The pack is designed around the Form E which is the formal document used by the court. Our purpose in providing the form in this format is to simplify, and deliver in layman’s terms, a comprehensive form without legal and technical language most of which is unfamiliar to most people. Each section maps the Form E so you can be confident that at the end of mediation when you have arrived at an outcome, your proposals can safely be drafted into a financial consent order. The numbers in brackets show the corresponding section in Form E e.g. The Family Home (2.1); MONTHLY INCOME FROM EMPLOYMENT (Form E 2.15)

Introduction

Working out your financial futures requires a sound estimate of what you will need and detailed reckoning of what your income and assets are or could be.  With this information in front of you, you can then look together at possible options and choose the solutions that will best suit all the members of your family.

The mediator helps you to do this by using three forms, which enable you to gather the financial information needed for the mediation process.

A. Your income – worked out on a monthly basis

This section requests all details of your current income, in all respects, and from whatever source, as well as tax, pension, and National Insurance deductions, worked out on a monthly basis. Bear in mind that some benefits are paid weekly, or in combinations of weeks; we need to convert everything to calendar months.

B. Your estimated future expenditure – also averaged by month.

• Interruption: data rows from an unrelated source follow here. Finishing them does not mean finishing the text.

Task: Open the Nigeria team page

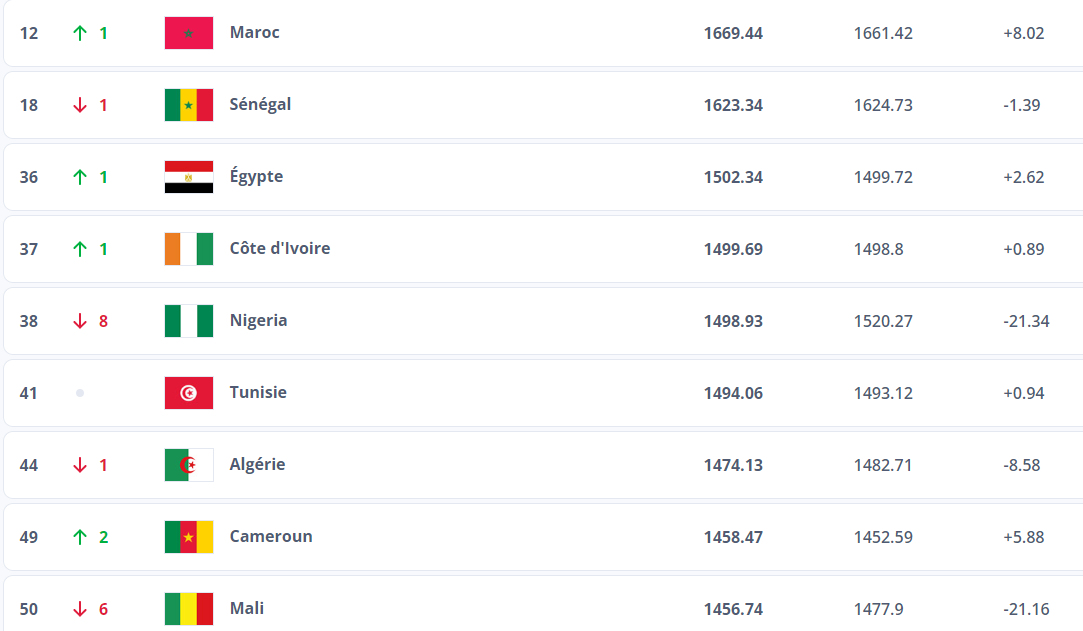Action: tap(258, 321)
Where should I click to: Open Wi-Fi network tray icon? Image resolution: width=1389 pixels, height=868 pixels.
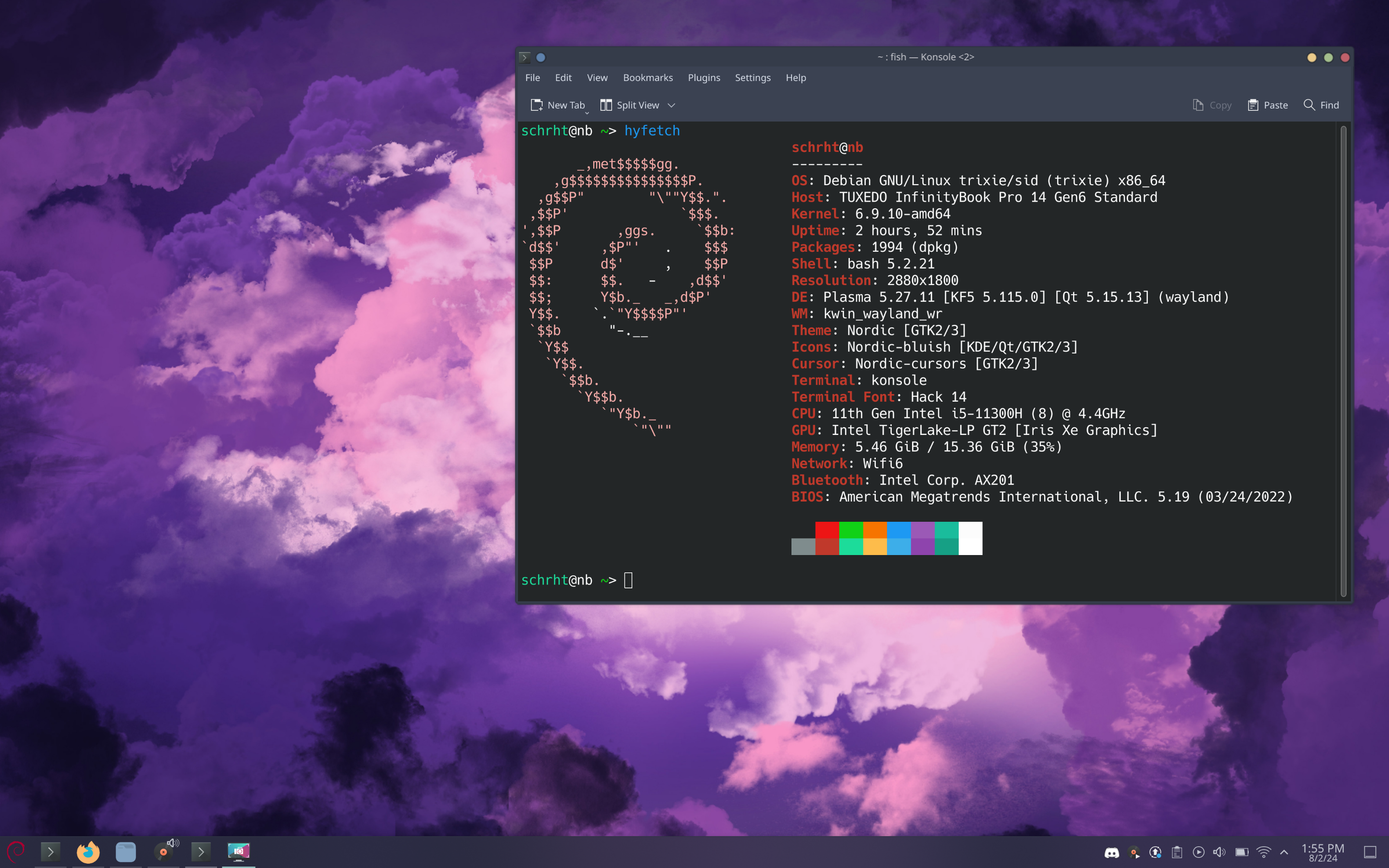coord(1263,853)
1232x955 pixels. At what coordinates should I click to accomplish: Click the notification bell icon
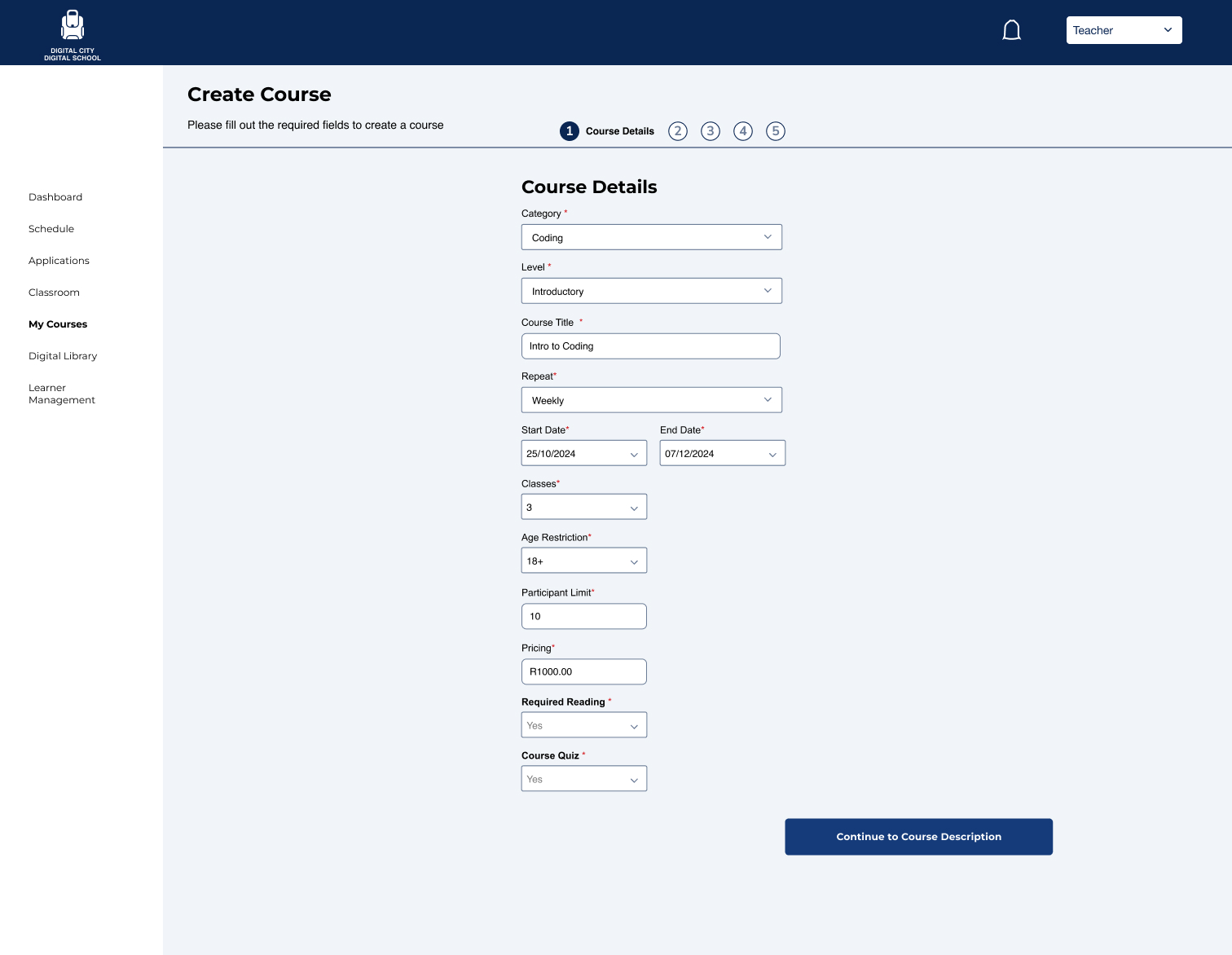point(1011,31)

This is a checklist of the things families normally spend money on and is included to help you work out your future expenses; it is very detailed, and is a useful guide to calculating future needs. Your calculations may not turn out to be accurate, since they are only a forecast. This form is likely to be reviewed and updated during the mediation.  Even if you end up remaining in your current accommodation, costs may change significantly over the months.

C. Your assets and liabilities

This is the longest form and requests details of all your assets, of any sort, including items of value and pension assets.  It will also require you to insert details of any liabilities, including overdrawn accounts, taxes due, utility bill debts or unpaid credit card balances. If you are in the habit of paying your credit cards in full every month, they do not have to be disclosed as liabilities. Please note that you will also have to disclose assets held abroad, or jointly with other parties who are not your civil partner or spouse.

Your mediator will advise you, at your Mediation Information and Assessment Meeting, when and by what means you need to supply your forms, when filled in.

N.B. Details of your Income, Assets, Pensions and Liabilities are regarded as open information and may be used by each of you in court.

The mediator helps you find ways together of bridging the gap between what you think you will have and what you think you will need.  That is the essence of using mediation to settle finance and property issues.

How to complete the forms

  • You must each fill in a separate form in your own right.
  • As far as possible round up or down to the nearest pound
  • At the end of the pack is a list of the documents you will need to produce to support the statements you make about income, assets and liabilities. 
  • It is useful to exchange your financial documentation (i.e. completed financial forms and supporting documents) early in the mediation process so that numbers can be validated with you together. You are also both entitled to see the other person’s financial disclosure and discuss it with your solicitor, should you wish to do so.
  • If mediation is in person, you should bring the completed forms and the supporting documents, together with two extra copies of all the paperwork, with you to the first mediation session. One copy will be given to the other person and one copy to the Mediator.
  • If you are mediating remotely, your Mediator will discuss the arrangements for exchanging financial disclosure with you.
  • The supporting financial documents are attached to your Open Financial Statement (OFS), as your solicitors may want to review these documents.